Image | 70 Mile Yard Sale

Caption: The annual 70-Mile Yard Sale usually draws a huge crowd, but it won't this year. (70 Mile Coastal Yard Sale)

The province has given the go-ahead for yard sales on P.E.I. as long as public safety guidelines are followed.
Recommendations include cleaning tables several times a day(external link), encouraging customers to view items without touching them and cleaning and disinfecting all items.
However, organizers of the annual 70-Mile Yard Sale have decided it will not be going ahead this year.
A post on the Wood Islands Development Corporation's website said the decision was based purely on the uncertainty of how things will progress this summer with the pandemic and the amount of time and effort that goes into planning and organizing the event.
Anyone who has paid in advance for this year will be contacted and given options for making the payment count for next year, or for a refund.
Other yard sales are going ahead though. Tracey Livingstone lives in Summerside and said she attended five yard sales on Saturday and things looked different than in previous years.
"Some of them had arrows. A lot of people were being cautious about staying apart from each other, some people sitting in their cars and waiting for other people to leave before they went in," she said.
Livingstone said customers at yard sales spoke among themselves about the importance of physical distancing.
"Personally I walked around with my hands behind my back clasped just to remind myself not to touch," she said. "The only thing I touched I bought."

Image | Plant display

Caption: Tracey Livingstone bought this plant stand at a yard sale last Saturday. (Tracey Livingstone)
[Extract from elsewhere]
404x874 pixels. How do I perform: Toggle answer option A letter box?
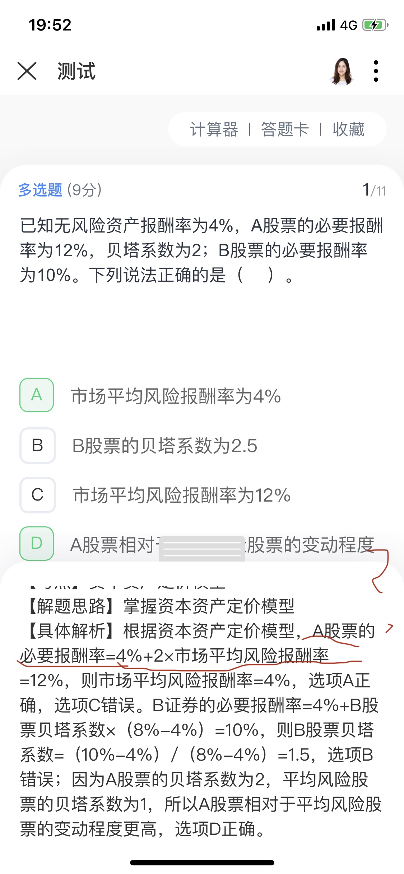[x=37, y=395]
She said the sale was also handled differently. The man who sold her the plant stand stood two metres back.
"I told him I wanted to move it to make sure that it was not rickety," she said, as she wanted to check the sturdiness herself.
Livingstone said she handed over a $10 bill at a safe distance.

On the fence

Others are still on the fence over whether they'll attend or host a yard sale this year. Before COVID-19 hit the province, Becky Pineau, who lives in Charlottetown, said she and her family were planning to put together a huge yard sale. With the new health restrictions in place, Pineau posted on Facebook to see if there was an appetite for yard sales before she started getting to work on implementing provincial recommendations.
"I was just trying to wonder if there was an interest before I went through all the trouble or sanitizing everything and putting markers out and getting sanitizer," she said. "It is a lot of extra work to put on a yard sale now and I didn't want to waste my Saturday if no one was interested in coming."

Image | Becky Pineau

Caption: Becky Pineau, right, pictured with her daughter, says the family yard sale planned before COVID-19 likely won't go ahead. (Submitted by Becky Pineau)
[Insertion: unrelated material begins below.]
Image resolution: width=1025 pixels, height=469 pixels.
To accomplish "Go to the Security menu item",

She said cleaning tables and items would take time and if you don't have it all done by 7 a.m. you miss "the hardcore yard salers."
"It just seems like a lot of work for the money that we would make," she said.
Pineau said she doesn't think she will bother to host one this year. She has moved to selling items online through sites like Facebook.
"I've sold a lot of stuff," she said. "I have been making the arrangements of setting things on the deck and people e-transfer or there is a pencil case they can put money in."
Pineau said she can make about $30 to $40 a day.
However, Pineau said she thinks the rules set out by the province around yard sales "are well thought out."
"They seem to have it laid out pretty good and I would feel safe going to a yard sale if someone was following all those precautions," she said.

Cash alternatives?

Livingstone also hosts yard sales and she said if she sets one up she will follow the guidelines issued by the province, however it may be hard to offer alternatives to cash, like a machine to read debit cards.
"It would be different if it was your income all summer then you could go out and invest in a piece of equipment or whatever you needed to do that. But for me it wouldn't be worth the investment," she said.
Livingstone has also posted used items online and takes e-transfers as an alternative to hosting a yard sale.
But e-transfers don't work for small purchases.
"If it is a toonie, like you know, something for a dollar or 50 cents something like that. Even an email transfer it would have to be anything above $5 before I take an email transfer for it," she said.